Ya de regreso, la montaña de La Rapadura, de origen semejante a La caldera y a La Atalaya presenta similar coloración. Es la más próxima al faro de Punta Delgada y al embarcadero.
Al pie de montaña de Lobos, esta vez observada desde el mar, sus materiales escoriáceos han dado lugar a pequeñas calas arenosas de color rojizo. Se trata de la playa de El Veril, lugar idóneo para el descanso y cría de las focas monje o lobos marinos cuando habitaban estos islotes en el pasado, mamífero marino extinguido en nuestras islas.
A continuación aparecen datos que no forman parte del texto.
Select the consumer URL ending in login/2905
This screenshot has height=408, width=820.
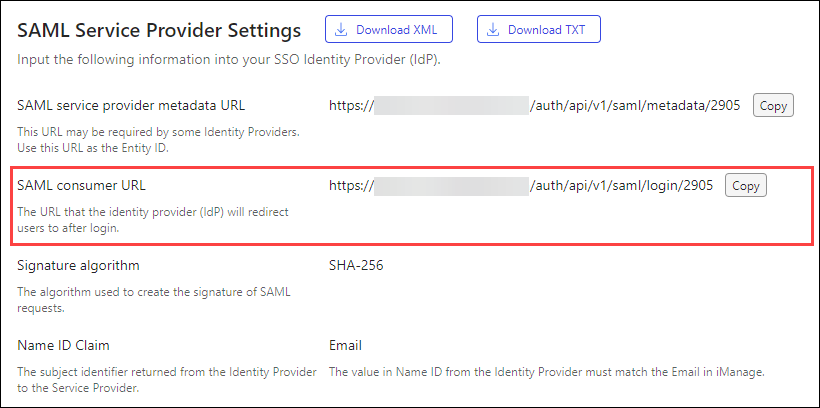[521, 186]
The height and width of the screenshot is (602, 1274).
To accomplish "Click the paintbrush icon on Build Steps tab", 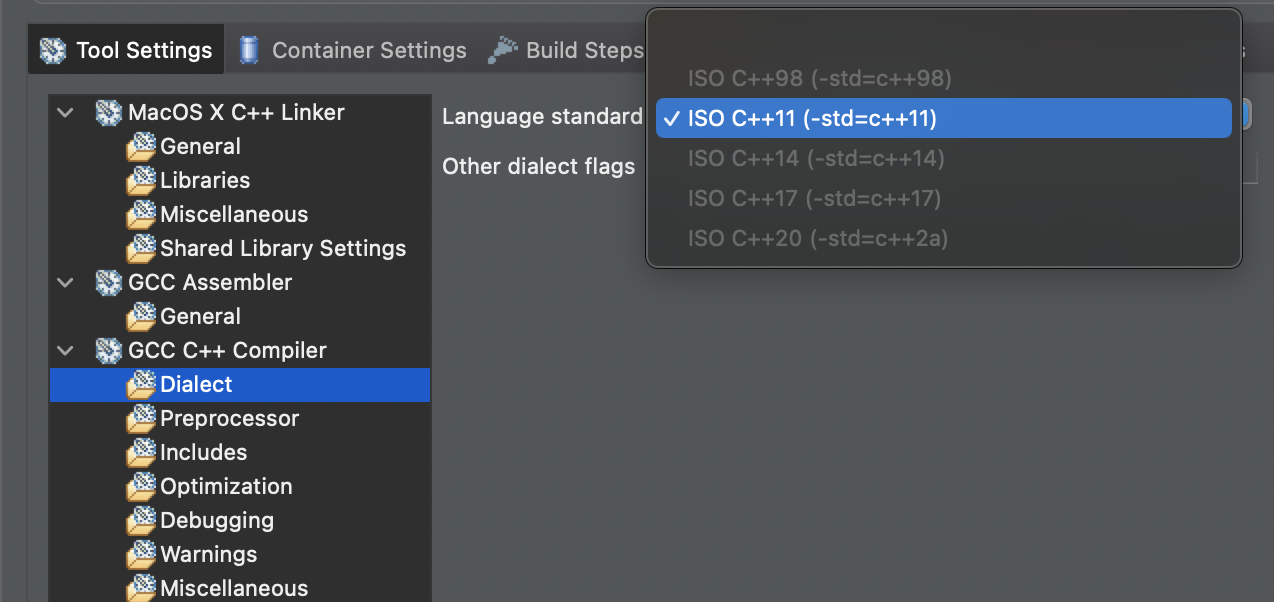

Antes de abandonar la isla me viene a la mente recuerdos sobre posibles orígenes del nombre del islote. Recuerdo que encontré esto: el registro que Torriani y posteriormente, Abreu Galindo hicieron del viaje de la expedición francesa de Jean de Bethencourt en su conquista de la isla de Lanzarote donde, ante el avistamiento del islote, surgió la exclamación francesa de dicha, buena ventura, alegría: ¡Alegranze!, por parte de la tripulación. Otro recuerdo me habla del nombre de una de las galeras de los genoveses hermanos Vivalde, que pasaron por la isla, camino de Lanzarote, a finales del siglo XIII. El nombre de la nao era Allegranza.
Mientras los islotes se suceden ante mi vista de regreso a Órzola, y los peces voladores dibujan estelas plateadas en sus breves pero constantes escarceos aéreos, siento orgullo de esta Reserva Marina denominada: Isla Graciosa e Islotes del norte de Lanzarote que, con sus más de setenta mil hectáreas, supone una esperanza a un mundo que esperamos sea más respetuoso con el medio natural.

José Manuel Espiño Meilán, amante de los caminos y de la vida. Escritor y educador ambiental.